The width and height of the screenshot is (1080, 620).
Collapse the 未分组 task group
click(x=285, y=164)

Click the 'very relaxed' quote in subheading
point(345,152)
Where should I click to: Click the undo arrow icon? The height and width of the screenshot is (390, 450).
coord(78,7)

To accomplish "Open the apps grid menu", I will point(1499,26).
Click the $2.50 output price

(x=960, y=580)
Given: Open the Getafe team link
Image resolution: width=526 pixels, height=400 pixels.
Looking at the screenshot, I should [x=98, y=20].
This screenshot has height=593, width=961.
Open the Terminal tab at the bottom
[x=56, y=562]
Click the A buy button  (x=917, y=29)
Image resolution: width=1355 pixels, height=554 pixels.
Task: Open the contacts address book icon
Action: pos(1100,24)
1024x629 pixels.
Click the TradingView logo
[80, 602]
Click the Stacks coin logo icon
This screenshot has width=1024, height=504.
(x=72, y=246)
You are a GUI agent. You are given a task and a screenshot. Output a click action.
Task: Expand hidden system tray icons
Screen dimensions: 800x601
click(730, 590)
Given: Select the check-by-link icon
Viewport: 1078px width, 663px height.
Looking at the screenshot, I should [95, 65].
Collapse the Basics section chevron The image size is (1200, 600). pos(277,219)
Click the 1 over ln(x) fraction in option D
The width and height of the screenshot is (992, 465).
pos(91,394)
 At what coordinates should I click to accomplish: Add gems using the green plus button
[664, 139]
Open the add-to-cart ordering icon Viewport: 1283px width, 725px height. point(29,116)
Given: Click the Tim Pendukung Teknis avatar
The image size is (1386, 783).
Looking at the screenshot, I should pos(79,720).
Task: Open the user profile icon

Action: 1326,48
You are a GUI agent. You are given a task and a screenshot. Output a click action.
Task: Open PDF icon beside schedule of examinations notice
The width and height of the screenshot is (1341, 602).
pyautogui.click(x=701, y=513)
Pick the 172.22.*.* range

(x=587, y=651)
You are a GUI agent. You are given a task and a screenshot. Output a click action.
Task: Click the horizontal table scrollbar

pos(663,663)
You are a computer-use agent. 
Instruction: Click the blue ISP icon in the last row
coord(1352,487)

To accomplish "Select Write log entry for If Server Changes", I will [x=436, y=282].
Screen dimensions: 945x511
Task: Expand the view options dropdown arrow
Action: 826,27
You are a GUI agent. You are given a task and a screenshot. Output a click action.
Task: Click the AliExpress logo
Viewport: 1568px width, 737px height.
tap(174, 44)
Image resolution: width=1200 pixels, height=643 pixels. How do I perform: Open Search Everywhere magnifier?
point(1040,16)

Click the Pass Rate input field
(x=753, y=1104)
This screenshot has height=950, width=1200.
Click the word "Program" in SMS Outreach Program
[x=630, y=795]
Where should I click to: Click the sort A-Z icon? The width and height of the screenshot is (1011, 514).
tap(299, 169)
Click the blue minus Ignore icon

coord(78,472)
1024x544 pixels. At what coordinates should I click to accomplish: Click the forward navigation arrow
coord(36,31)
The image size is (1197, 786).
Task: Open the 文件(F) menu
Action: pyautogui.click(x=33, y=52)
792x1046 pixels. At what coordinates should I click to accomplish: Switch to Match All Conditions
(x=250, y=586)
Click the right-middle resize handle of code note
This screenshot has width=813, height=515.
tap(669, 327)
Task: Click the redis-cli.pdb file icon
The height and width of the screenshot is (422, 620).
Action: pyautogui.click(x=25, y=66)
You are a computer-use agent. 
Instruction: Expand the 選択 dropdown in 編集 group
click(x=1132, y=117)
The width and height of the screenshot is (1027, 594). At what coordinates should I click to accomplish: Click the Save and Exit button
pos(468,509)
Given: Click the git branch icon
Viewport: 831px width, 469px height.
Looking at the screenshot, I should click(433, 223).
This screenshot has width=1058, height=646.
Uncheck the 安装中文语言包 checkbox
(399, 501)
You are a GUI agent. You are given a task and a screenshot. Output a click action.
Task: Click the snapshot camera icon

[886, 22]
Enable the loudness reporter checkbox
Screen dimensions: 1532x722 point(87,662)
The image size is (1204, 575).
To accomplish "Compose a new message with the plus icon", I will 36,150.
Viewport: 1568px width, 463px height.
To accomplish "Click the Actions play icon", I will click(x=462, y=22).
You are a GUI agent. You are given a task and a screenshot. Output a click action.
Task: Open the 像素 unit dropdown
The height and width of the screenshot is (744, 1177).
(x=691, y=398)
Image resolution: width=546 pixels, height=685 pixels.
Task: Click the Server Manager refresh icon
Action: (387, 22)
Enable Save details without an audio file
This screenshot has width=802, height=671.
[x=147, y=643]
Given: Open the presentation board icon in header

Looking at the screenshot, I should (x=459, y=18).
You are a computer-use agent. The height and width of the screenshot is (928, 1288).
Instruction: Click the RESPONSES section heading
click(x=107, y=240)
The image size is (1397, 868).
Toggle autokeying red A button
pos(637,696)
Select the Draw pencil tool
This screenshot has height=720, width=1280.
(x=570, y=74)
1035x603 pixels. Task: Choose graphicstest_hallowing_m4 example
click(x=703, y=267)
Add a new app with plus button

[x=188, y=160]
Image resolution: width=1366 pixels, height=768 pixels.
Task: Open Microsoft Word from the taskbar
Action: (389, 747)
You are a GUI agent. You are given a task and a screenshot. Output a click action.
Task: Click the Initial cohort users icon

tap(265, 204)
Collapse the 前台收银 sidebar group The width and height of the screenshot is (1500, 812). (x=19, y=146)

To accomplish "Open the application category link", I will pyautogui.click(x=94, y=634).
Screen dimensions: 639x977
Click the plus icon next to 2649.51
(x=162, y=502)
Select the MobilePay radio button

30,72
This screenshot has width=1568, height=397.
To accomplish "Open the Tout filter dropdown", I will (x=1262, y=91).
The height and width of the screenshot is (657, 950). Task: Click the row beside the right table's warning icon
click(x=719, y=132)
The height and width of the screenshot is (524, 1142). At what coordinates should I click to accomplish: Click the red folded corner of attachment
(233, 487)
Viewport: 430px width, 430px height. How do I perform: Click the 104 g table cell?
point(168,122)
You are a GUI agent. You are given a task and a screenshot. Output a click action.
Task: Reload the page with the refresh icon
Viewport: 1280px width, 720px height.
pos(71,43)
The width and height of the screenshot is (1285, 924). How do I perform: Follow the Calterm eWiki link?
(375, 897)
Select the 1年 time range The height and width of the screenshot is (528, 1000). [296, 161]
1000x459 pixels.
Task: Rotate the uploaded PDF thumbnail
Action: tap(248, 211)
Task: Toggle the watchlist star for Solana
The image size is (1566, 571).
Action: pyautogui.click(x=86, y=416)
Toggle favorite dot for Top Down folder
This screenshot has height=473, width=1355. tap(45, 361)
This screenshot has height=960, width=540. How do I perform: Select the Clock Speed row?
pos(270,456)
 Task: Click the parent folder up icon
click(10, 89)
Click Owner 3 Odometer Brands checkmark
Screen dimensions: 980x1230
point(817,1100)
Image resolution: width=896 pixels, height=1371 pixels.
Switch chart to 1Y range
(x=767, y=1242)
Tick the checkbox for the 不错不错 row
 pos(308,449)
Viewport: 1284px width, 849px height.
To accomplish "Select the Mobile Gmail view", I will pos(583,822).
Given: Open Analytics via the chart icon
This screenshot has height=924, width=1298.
_ _ _
Your objective → Please write out the whole of the material exactly.

Written answer →
The width and height of the screenshot is (1080, 620).
Collapse the 未分组 task group
click(x=285, y=164)

Click the 'very relaxed' quote in subheading
point(345,152)
Where should I click to: Click the undo arrow icon? The height and width of the screenshot is (390, 450).
coord(78,7)

To accomplish "Open the apps grid menu", I will point(1499,26).
Click the $2.50 output price

(x=960, y=580)
Given: Open the Getafe team link
Image resolution: width=526 pixels, height=400 pixels.
Looking at the screenshot, I should [x=98, y=20].
This screenshot has height=593, width=961.
Open the Terminal tab at the bottom
[x=56, y=562]
Click the A buy button  (x=917, y=29)
Image resolution: width=1355 pixels, height=554 pixels.
Task: Open the contacts address book icon
Action: pos(1100,24)
1024x629 pixels.
Click the TradingView logo
[80, 602]
Click the Stacks coin logo icon
This screenshot has width=1024, height=504.
(x=72, y=246)
You are a GUI agent. You are given a task and a screenshot. Output a click action.
Task: Expand hidden system tray icons
Screen dimensions: 800x601
click(730, 590)
Given: Select the check-by-link icon
Viewport: 1078px width, 663px height.
Looking at the screenshot, I should [95, 65].
Collapse the Basics section chevron The image size is (1200, 600). pos(277,219)
Click the 1 over ln(x) fraction in option D
The width and height of the screenshot is (992, 465).
pos(91,394)
 At what coordinates should I click to accomplish: Add gems using the green plus button
[664, 139]
Open the add-to-cart ordering icon Viewport: 1283px width, 725px height. point(29,116)
Given: Click the Tim Pendukung Teknis avatar
The image size is (1386, 783).
Looking at the screenshot, I should pos(79,720).
Task: Open the user profile icon

Action: 1326,48
You are a GUI agent. You are given a task and a screenshot. Output a click action.
Task: Open PDF icon beside schedule of examinations notice
The width and height of the screenshot is (1341, 602).
pyautogui.click(x=701, y=513)
Pick the 172.22.*.* range

(x=587, y=651)
You are a GUI agent. You are given a task and a screenshot. Output a click action.
Task: Click the horizontal table scrollbar

pos(663,663)
You are a computer-use agent. 
Instruction: Click the blue ISP icon in the last row
coord(1352,487)

To accomplish "Select Write log entry for If Server Changes", I will [x=436, y=282].
Screen dimensions: 945x511
Task: Expand the view options dropdown arrow
Action: 826,27
You are a GUI agent. You are given a task and a screenshot. Output a click action.
Task: Click the AliExpress logo
Viewport: 1568px width, 737px height.
tap(174, 44)
Image resolution: width=1200 pixels, height=643 pixels. How do I perform: Open Search Everywhere magnifier?
point(1040,16)

Click the Pass Rate input field
(x=753, y=1104)
This screenshot has height=950, width=1200.
Click the word "Program" in SMS Outreach Program
[x=630, y=795]
Where should I click to: Click the sort A-Z icon? The width and height of the screenshot is (1011, 514).
tap(299, 169)
Click the blue minus Ignore icon

coord(78,472)
1024x544 pixels. At what coordinates should I click to accomplish: Click the forward navigation arrow
coord(36,31)
The image size is (1197, 786).
Task: Open the 文件(F) menu
Action: pyautogui.click(x=33, y=52)
792x1046 pixels. At what coordinates should I click to accomplish: Switch to Match All Conditions
(x=250, y=586)
Click the right-middle resize handle of code note
This screenshot has width=813, height=515.
tap(669, 327)
Task: Click the redis-cli.pdb file icon
The height and width of the screenshot is (422, 620).
Action: pyautogui.click(x=25, y=66)
You are a computer-use agent. 
Instruction: Expand the 選択 dropdown in 編集 group
click(x=1132, y=117)
The width and height of the screenshot is (1027, 594). At what coordinates should I click to accomplish: Click the Save and Exit button
pos(468,509)
Given: Click the git branch icon
Viewport: 831px width, 469px height.
Looking at the screenshot, I should click(433, 223).
This screenshot has width=1058, height=646.
Uncheck the 安装中文语言包 checkbox
(399, 501)
You are a GUI agent. You are given a task and a screenshot. Output a click action.
Task: Click the snapshot camera icon

[886, 22]
Enable the loudness reporter checkbox
Screen dimensions: 1532x722 point(87,662)
The image size is (1204, 575).
To accomplish "Compose a new message with the plus icon", I will 36,150.
Viewport: 1568px width, 463px height.
To accomplish "Click the Actions play icon", I will click(x=462, y=22).
You are a GUI agent. You are given a task and a screenshot. Output a click action.
Task: Open the 像素 unit dropdown
The height and width of the screenshot is (744, 1177).
(x=691, y=398)
Image resolution: width=546 pixels, height=685 pixels.
Task: Click the Server Manager refresh icon
Action: (387, 22)
Enable Save details without an audio file
This screenshot has width=802, height=671.
[x=147, y=643]
Given: Open the presentation board icon in header

Looking at the screenshot, I should (x=459, y=18).
You are a computer-use agent. The height and width of the screenshot is (928, 1288).
Instruction: Click the RESPONSES section heading
click(x=107, y=240)
The image size is (1397, 868).
Toggle autokeying red A button
pos(637,696)
Select the Draw pencil tool
This screenshot has height=720, width=1280.
(x=570, y=74)
1035x603 pixels. Task: Choose graphicstest_hallowing_m4 example
click(x=703, y=267)
Add a new app with plus button

[x=188, y=160]
Image resolution: width=1366 pixels, height=768 pixels.
Task: Open Microsoft Word from the taskbar
Action: (389, 747)
You are a GUI agent. You are given a task and a screenshot. Output a click action.
Task: Click the Initial cohort users icon

tap(265, 204)
Collapse the 前台收银 sidebar group The width and height of the screenshot is (1500, 812). (x=19, y=146)

To accomplish "Open the application category link", I will pyautogui.click(x=94, y=634).
Screen dimensions: 639x977
Click the plus icon next to 2649.51
(x=162, y=502)
Select the MobilePay radio button

30,72
This screenshot has width=1568, height=397.
To accomplish "Open the Tout filter dropdown", I will (x=1262, y=91).
The height and width of the screenshot is (657, 950). Task: Click the row beside the right table's warning icon
click(x=719, y=132)
The height and width of the screenshot is (524, 1142). At what coordinates should I click to accomplish: Click the red folded corner of attachment
(233, 487)
Viewport: 430px width, 430px height. How do I perform: Click the 104 g table cell?
point(168,122)
You are a GUI agent. You are given a task and a screenshot. Output a click action.
Task: Reload the page with the refresh icon
Viewport: 1280px width, 720px height.
pos(71,43)
The width and height of the screenshot is (1285, 924). How do I perform: Follow the Calterm eWiki link?
(375, 897)
Select the 1年 time range The height and width of the screenshot is (528, 1000). [296, 161]
1000x459 pixels.
Task: Rotate the uploaded PDF thumbnail
Action: tap(248, 211)
Task: Toggle the watchlist star for Solana
The image size is (1566, 571).
Action: pyautogui.click(x=86, y=416)
Toggle favorite dot for Top Down folder
This screenshot has height=473, width=1355. tap(45, 361)
This screenshot has height=960, width=540. How do I perform: Select the Clock Speed row?
pos(270,456)
 Task: Click the parent folder up icon
click(10, 89)
Click Owner 3 Odometer Brands checkmark
Screen dimensions: 980x1230
point(817,1100)
Image resolution: width=896 pixels, height=1371 pixels.
Switch chart to 1Y range
(x=767, y=1242)
Tick the checkbox for the 不错不错 row
 pos(308,449)
Viewport: 1284px width, 849px height.
To accomplish "Select the Mobile Gmail view", I will pos(583,822).
Given: Open Analytics via the chart icon
This screenshot has height=924, width=1298.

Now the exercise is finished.